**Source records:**
_ _ _

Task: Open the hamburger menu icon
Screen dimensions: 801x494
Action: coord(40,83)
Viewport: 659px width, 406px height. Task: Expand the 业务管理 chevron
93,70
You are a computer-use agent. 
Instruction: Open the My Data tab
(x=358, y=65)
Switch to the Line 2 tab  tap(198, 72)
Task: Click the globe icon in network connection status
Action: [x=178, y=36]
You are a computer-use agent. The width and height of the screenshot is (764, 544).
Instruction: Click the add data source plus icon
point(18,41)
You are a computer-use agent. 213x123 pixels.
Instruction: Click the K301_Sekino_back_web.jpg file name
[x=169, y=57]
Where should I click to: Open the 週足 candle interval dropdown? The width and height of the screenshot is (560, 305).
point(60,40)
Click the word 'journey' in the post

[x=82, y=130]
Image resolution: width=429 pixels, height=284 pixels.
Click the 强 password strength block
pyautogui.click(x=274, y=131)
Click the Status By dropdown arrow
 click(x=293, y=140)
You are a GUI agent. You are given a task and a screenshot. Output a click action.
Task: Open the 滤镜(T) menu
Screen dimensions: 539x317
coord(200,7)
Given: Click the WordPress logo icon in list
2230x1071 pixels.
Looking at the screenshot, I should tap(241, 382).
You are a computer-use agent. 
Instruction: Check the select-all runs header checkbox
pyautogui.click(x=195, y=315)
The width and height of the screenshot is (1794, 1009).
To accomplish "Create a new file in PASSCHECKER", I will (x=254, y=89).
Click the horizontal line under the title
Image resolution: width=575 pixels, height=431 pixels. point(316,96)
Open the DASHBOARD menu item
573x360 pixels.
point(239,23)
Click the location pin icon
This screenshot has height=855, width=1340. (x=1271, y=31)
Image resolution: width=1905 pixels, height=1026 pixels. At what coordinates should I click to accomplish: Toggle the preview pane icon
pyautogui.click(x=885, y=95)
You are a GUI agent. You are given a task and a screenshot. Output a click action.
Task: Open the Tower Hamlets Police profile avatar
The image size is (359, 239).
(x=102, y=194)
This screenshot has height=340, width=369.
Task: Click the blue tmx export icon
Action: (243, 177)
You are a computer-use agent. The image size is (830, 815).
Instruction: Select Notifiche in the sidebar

_ _ _

**WHAT TO PRODUCE:**
Please quote the stretch of the records from the line containing "Image resolution: width=1905" through the end of the records, word for word.

**FINAL ANSWER:**
Image resolution: width=1905 pixels, height=1026 pixels. At what coordinates should I click to accomplish: Toggle the preview pane icon
pyautogui.click(x=885, y=95)
You are a GUI agent. You are given a task and a screenshot. Output a click action.
Task: Open the Tower Hamlets Police profile avatar
The image size is (359, 239).
(x=102, y=194)
This screenshot has height=340, width=369.
Task: Click the blue tmx export icon
Action: (243, 177)
You are a computer-use agent. The image size is (830, 815).
Instruction: Select Notifiche in the sidebar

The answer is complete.